If this is really such a big problem in the Atheist community than why haven't any Atheist females had anything to say today?Is this the Atheist Revolution,or the Feminist Revolution?I want names,dates,places,witnesses,and reliable fact check able proof that this is happening.Otherwise it is just hearsay,and we can move on to real Atheist issues.Yawn.

Yes, assholes are a HUGE problem in the atheist community and this guy is one of them. He uses words to create a hostile place where no woman feels safe sharing a personal story or taking a stand on an issue. Why have no atheist females posted on there? Probably because he ran them off with his rudeness. Notice how, to him, other people's feelings and problems aren't "real Atheist issues" and bore him. That's because he's a fucking asshole who doesn't care about anyone but himself as far as I can tell.

The real pity here? His comment currently has 6 thumbs up.

It's not the person who smiles at me, who speaks to me, who stares at me, who offers to buy me a drink that makes the atheist community hostile. It's the person who doesn't listen to a word I say unless he's using those words to tear me apart further. It's the person who isn't interested in how I feel unless he can find a way to trample those feelings even further. It's the person who feels like he's entitled to dismiss my concerns out of hand because I don't matter.

These assholes aren't here to build community - they are here to further their own particular agenda regardless of the cost to other people. They are here to get their egos stroked because they get off on their smug self-righteousness.  And, whether we like it or not, they are everywhere. They permeate our community and we need to find a constructive way to deal with them.

Why bother? Because I refuse to let assholes ruin everything for everybody, particularly for me. I'm just as important a part of the atheist community as he is and he's not running me off. You want to know what the best way to combat harassment at these events is? It's a two-pronged approach: 1) Do not be an asshole or tolerate asshole behavior. 2) Encourage more people - particularly minorities - to show up. We need more folks, not fewer. We need better folks. We need folks willing to stand up for each other. We need folks who have morals. And, above all, we need to learn to listen to each other and show some damned empathy. If we want to be a bunch of hateful, sexist, self-righteous assholes, we might as well have stayed in our religious communities. After all, they can blame God for the things they do wrong. Who do we blame?

Friday, June 1, 2012

My Neighbors and Me

My neighbors believe that their god is going to send everyone who doesn't believe in him to hell for eternity. They supposedly want me to believe that too so I can "get saved" and not have to go to this place of torture and damnation.

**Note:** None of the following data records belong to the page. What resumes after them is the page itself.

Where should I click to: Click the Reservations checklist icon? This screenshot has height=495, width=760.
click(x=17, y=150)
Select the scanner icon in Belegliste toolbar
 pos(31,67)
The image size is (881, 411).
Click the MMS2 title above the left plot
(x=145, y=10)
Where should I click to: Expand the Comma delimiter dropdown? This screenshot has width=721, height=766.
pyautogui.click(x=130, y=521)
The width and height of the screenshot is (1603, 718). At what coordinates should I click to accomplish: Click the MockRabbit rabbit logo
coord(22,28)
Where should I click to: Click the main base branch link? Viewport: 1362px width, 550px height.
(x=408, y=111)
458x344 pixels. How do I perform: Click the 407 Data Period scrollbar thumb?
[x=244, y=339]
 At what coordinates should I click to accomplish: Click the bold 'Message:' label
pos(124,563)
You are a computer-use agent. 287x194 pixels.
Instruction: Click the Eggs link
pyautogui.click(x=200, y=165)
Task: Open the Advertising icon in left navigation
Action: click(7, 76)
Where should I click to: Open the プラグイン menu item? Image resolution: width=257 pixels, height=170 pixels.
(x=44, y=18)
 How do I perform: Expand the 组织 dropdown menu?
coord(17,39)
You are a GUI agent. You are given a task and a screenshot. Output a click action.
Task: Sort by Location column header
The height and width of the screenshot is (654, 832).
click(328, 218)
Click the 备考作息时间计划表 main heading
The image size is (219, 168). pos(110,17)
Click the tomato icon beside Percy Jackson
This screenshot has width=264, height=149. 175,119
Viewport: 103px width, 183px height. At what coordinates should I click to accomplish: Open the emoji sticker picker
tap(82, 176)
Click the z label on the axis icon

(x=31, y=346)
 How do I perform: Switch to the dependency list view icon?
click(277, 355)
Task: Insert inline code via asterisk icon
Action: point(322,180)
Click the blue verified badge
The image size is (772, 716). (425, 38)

Why then do they never come to my house and talk with me about hell or even invite me to church? Don't get me wrong - I'm not complaining - but it seems that if they're really serious about hell, they'd not miss a chance to warn me.

So I wonder: do they really not believe in hell? Or is it that they do believe but don't care enough about us "unsaved" people to do anything about it? Either way, it makes it hard for me to take them very seriously.

Before I get too far up on my high horse, however, remember that I supposedly believe in a whole host of issues too - reducing poverty, improving education, reclaiming our civil liberties. What do I do everyday about those issues? Pretty much nothing - nothing that makes a difference.

Am I really so different from my neighbors?